Oggi tornerà a riunirsi la cabina di regia e i governatori daranno battaglia. Si parlerà delle misure del prossimo decreto, di concertazione, di trasporti, scuola, sport, matrimoni, tracciamenti, tamponi. Ma il piatto forte, come anticipa lo sfogo di Bonaccini, sarà proprio il Mes. Destra e sinistra, nord e sud, lo schieramento dei presidenti è trasversale e quasi unanime: vogliono quei 36 miliardi stanziati dall'Unione Europea per usarli nei loro ospedali, potenziando le terapie intensive, assumendo medici e infermieri, comprando i kit dei test. Si potevano chiedere già a giugno, oggi sarebbero disponibili, invece è andata in un altro modo. Il Recovery è stato rallentato dal braccio di ferro a Bruxelles sul bilancio comunitario, ed quasi un colpo di fortuna: infatti noi, a differenza di Francia e altri, non siamo pronti perché Palazzo Chigi, nonostante commissioni e vertici, non ha ancora preparato il piano di sviluppo e investimenti. E sul Mes, che poteva essere almeno il piano B, grava tuttora il veto dei Cinque stelle, azionista di maggioranza del governo. Contrario pure Conte, che non vuole essere il primo ad attingere al Meccanismo.
Una battaglia di bandiera, forse una delle ultime del Movimento, eppure Luigi Di Maio sostiene che non si tratta di una «questione ideologica ma pratica». Pratica? Che cosa c'è di più pratico che finanziarsi a interesse vicino a zero con un sussidio per la sanità già stanziato? «Come il presidente del Consiglio, penso che l'obbiettivo sia il Recovery Fund, dobbiamo puntare a quello. Ci sono Paesi che hanno una sanità peggiore della nostra è non hanno chiesto il Mes». Speriamo quindi che qualcuno ceda presto: occhi puntati sullo spagnolo Sanchez.
Intanto, spiega a Mezz'ora in più su Rai 3 il ministro degli Esteri, dal punto di vista economico l'Italia sta reggendo e non ha bisogno urgente di soldi. «Al momento non abbiamo una situazione di bilancio di emergenza, possiamo attingere da varie forme di risorse anche dalla legge finanziaria che approveremo. Poi abbiamo una condizione di mercati buona e una scelta coraggiosa come il Recovery. Possiamo avere delle disfunzioni ma siamo un Paese attrezzato».
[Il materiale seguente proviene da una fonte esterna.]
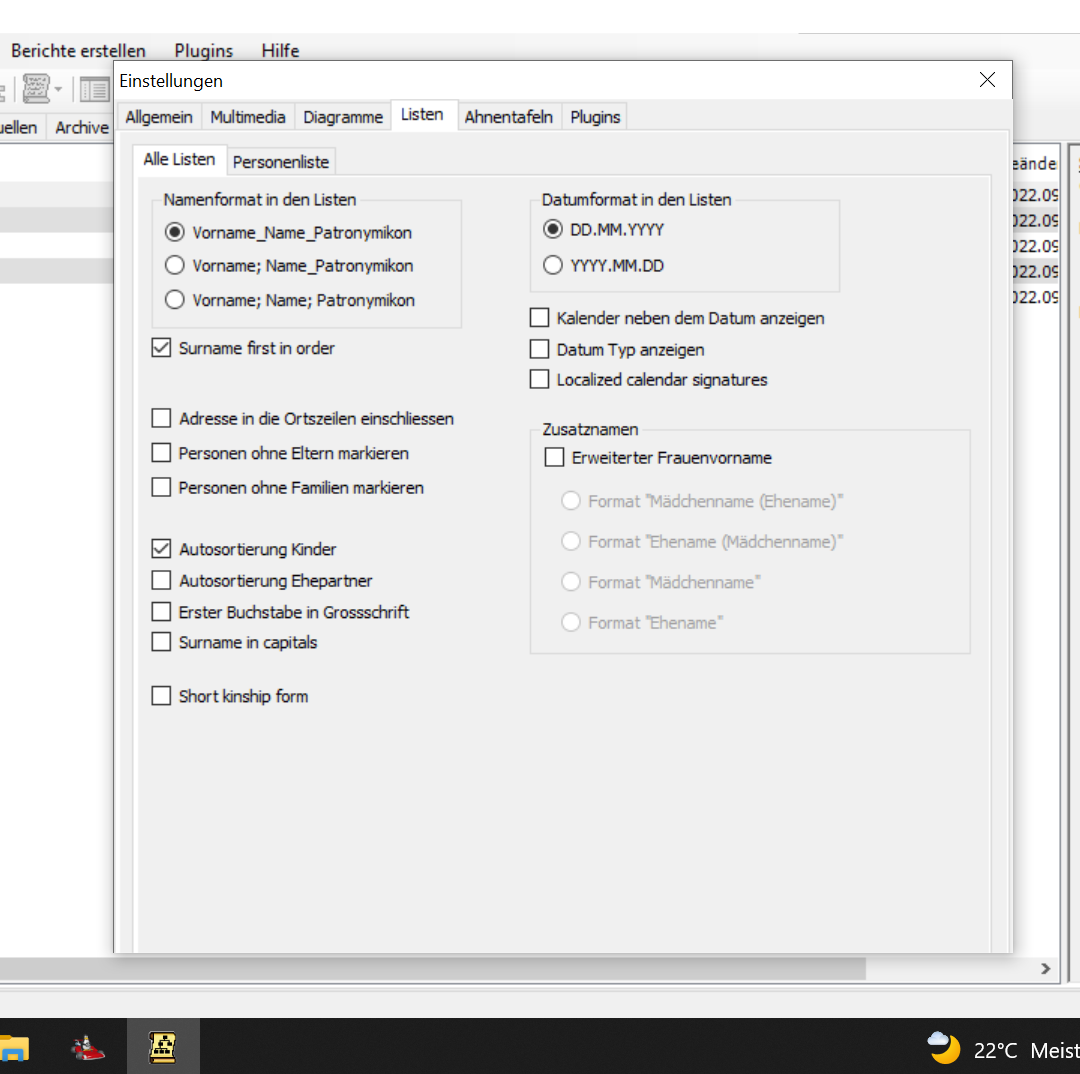This screenshot has height=1074, width=1080.
Task: Open File Explorer from the taskbar
Action: pos(12,1047)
Attrezzato? Neanche per sogno, il governo è come al solito «in ritardo e in balia degli eventi», commenta Mariastella Gelmini, capogruppo Forza Italia alla Camera.
«La seconda ondata era stra-annunciata. Se avessimo attivato il Mes a giugno, la sanità ne avrebbe beneficiato. Serviva poi una diffusione capillare dei vaccini anti-influenzali e test rapidi. Le famiglie aspettano 12 ore per un tampone, inaccettabile».